- Real Estate
- Paris Flash
Some Lamar County voters may soon find themselves changing where they vote in a proposal under consideration by the Commissioners Court.
“It passes the common sense test to combine some of these locations,” John Kruntorad told commissioners during Monday’s meeting. The Lamar County Republican chairman, Kruntorad also serves on a committee formed to look at the idea.
The county could save $8,000 to $10,000 for each non-primary election, he estimated.
The county currently has 33 voting precincts. The move would not affect polling locations within Paris to avoid problems with City Council districts, but the committee did find enough boxes to cut the number down to about 20.
At least six workers are needed for each voting location during an election. Having so many is not only expensive and time consuming, but officials often have trouble finding enough people to work poling sites that often do not have many people come through on election day.
There’s a growing trend for people to use mail-in ballots or vote early, Kruntorad said – more than half in the last election.

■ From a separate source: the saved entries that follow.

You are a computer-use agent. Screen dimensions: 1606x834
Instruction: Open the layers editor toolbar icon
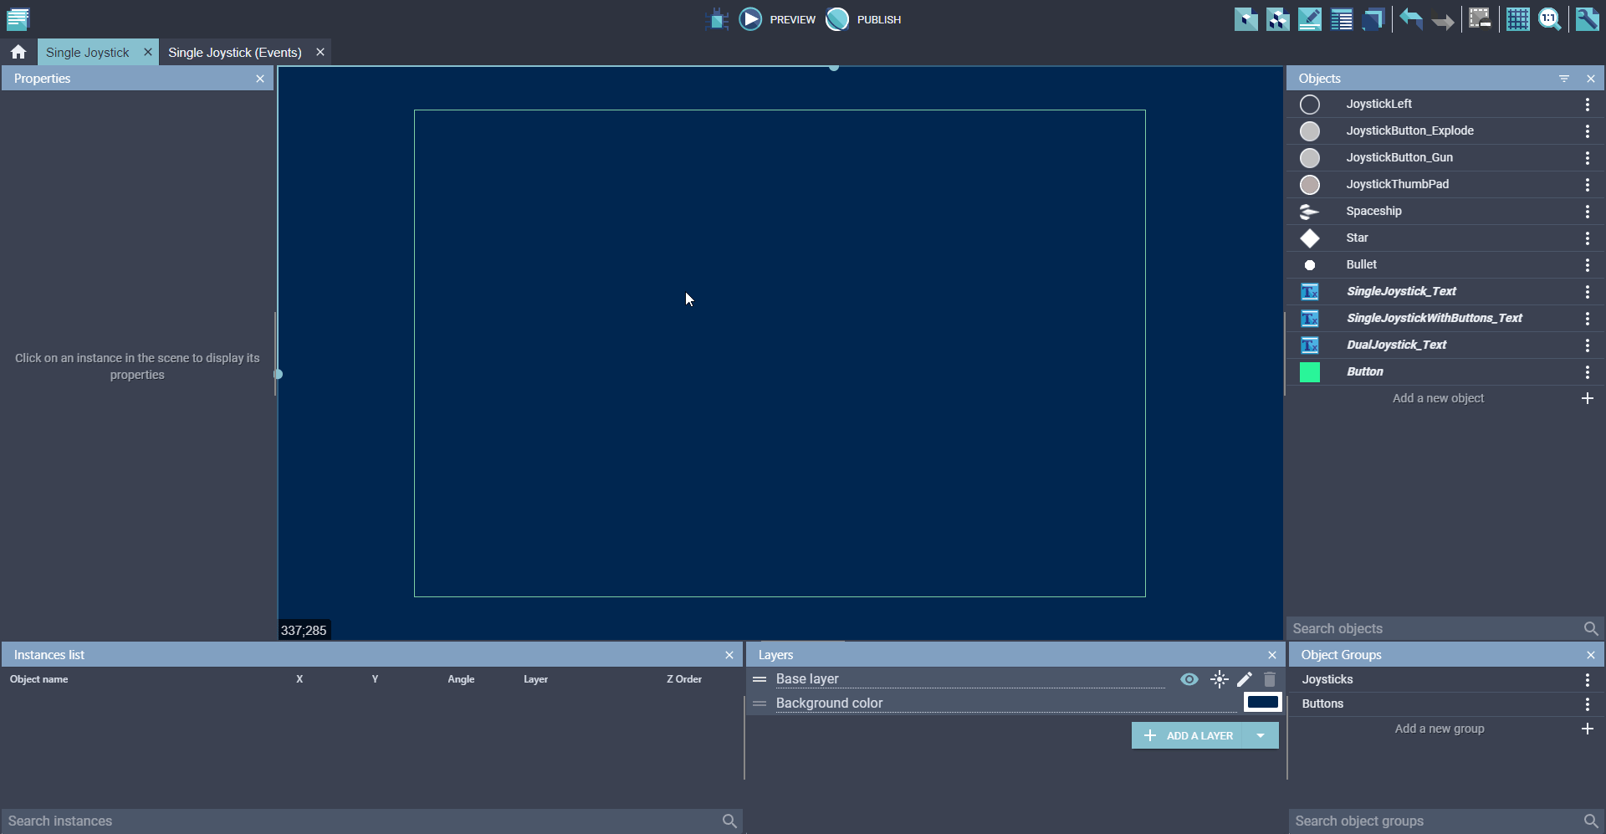[1373, 19]
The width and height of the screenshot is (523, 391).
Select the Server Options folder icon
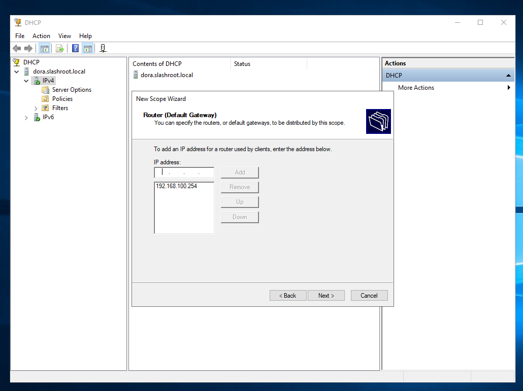46,90
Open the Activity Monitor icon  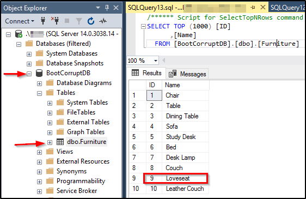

The consolidated precincts could gain multiple check-in lines to compensate for added people when necessary.
“I like your idea, so long as you make allowances to take care of the people,” Precinct 3 Commissioner Rodney Pollard said.
The plan also seeks to find better polling locations as many current sites have issues with parking or handicap access, especially in the more remote areas of the county, Elections Administrator Russ Towers said.
“One of our chief complaints during voting is people going to the wrong location,” Towers said. “If you have fewer polling locations, you reduce the chances of that happening.”
Precinct 1 Commissioner Lawrence Malone pointed out that some may feel they were having to drive too far.
“I sympathize with that, but we’re only asking people to come out and vote a few times a year,” Towers said.
Those who find the distances too great likely drive to town at least once a week, Kruntorad said, which makes it easy to take advantage of the two weeks given for early voting.
Any lines that might be redrawn are combining related voting boxes without crossing major lines, Towers said, which means the changes would not affect any redistricting efforts.
County Judge Chuck Superville asked for a letter from each polling chair, members of the committee and the elections office in support of the measure.
“I want to make sure nobody feels like they’ve been hit with a curveball,” he said.